Keeping every character in place, output all the data.
Records for this task section start
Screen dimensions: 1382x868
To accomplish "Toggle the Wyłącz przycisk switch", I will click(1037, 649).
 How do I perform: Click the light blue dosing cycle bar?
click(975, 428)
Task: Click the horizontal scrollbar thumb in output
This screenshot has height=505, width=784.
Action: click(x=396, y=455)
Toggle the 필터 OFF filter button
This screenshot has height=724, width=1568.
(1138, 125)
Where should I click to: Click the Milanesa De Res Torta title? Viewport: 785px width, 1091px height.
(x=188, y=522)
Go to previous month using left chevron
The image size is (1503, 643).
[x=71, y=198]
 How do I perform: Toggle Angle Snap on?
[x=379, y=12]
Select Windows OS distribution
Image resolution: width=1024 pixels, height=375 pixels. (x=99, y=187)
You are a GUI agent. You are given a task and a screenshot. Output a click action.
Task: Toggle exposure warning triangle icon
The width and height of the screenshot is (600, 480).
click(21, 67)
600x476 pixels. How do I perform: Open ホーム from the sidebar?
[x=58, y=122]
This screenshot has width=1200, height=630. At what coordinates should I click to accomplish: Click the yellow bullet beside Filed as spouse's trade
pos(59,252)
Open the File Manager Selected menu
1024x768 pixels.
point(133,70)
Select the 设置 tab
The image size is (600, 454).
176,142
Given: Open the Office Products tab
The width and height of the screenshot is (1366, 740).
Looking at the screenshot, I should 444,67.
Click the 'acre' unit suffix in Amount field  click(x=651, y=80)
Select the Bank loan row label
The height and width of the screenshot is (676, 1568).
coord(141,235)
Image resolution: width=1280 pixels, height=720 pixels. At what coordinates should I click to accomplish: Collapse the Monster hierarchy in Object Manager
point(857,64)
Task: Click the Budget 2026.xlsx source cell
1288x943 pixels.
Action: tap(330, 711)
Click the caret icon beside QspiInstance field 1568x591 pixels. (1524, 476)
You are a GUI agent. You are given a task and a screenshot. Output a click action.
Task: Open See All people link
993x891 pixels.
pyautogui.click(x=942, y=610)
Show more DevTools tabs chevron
Records for this task section end
- _Response below_:
Screen dimensions: 1382x868
To accomplish "Toggle the Wyłącz przycisk switch", I will click(1037, 649).
 How do I perform: Click the light blue dosing cycle bar?
click(975, 428)
Task: Click the horizontal scrollbar thumb in output
This screenshot has height=505, width=784.
Action: click(x=396, y=455)
Toggle the 필터 OFF filter button
This screenshot has height=724, width=1568.
(1138, 125)
Where should I click to: Click the Milanesa De Res Torta title? Viewport: 785px width, 1091px height.
(x=188, y=522)
Go to previous month using left chevron
The image size is (1503, 643).
[x=71, y=198]
 How do I perform: Toggle Angle Snap on?
[x=379, y=12]
Select Windows OS distribution
Image resolution: width=1024 pixels, height=375 pixels. (x=99, y=187)
You are a GUI agent. You are given a task and a screenshot. Output a click action.
Task: Toggle exposure warning triangle icon
The width and height of the screenshot is (600, 480).
click(21, 67)
600x476 pixels. How do I perform: Open ホーム from the sidebar?
[x=58, y=122]
This screenshot has width=1200, height=630. At what coordinates should I click to accomplish: Click the yellow bullet beside Filed as spouse's trade
pos(59,252)
Open the File Manager Selected menu
1024x768 pixels.
point(133,70)
Select the 设置 tab
The image size is (600, 454).
176,142
Given: Open the Office Products tab
The width and height of the screenshot is (1366, 740).
Looking at the screenshot, I should 444,67.
Click the 'acre' unit suffix in Amount field  click(x=651, y=80)
Select the Bank loan row label
The height and width of the screenshot is (676, 1568).
coord(141,235)
Image resolution: width=1280 pixels, height=720 pixels. At what coordinates should I click to accomplish: Collapse the Monster hierarchy in Object Manager
point(857,64)
Task: Click the Budget 2026.xlsx source cell
1288x943 pixels.
Action: tap(330, 711)
Click the caret icon beside QspiInstance field 1568x591 pixels. (1524, 476)
You are a GUI agent. You are given a task and a screenshot. Output a click action.
Task: Open See All people link
993x891 pixels.
pyautogui.click(x=942, y=610)
Show more DevTools tabs chevron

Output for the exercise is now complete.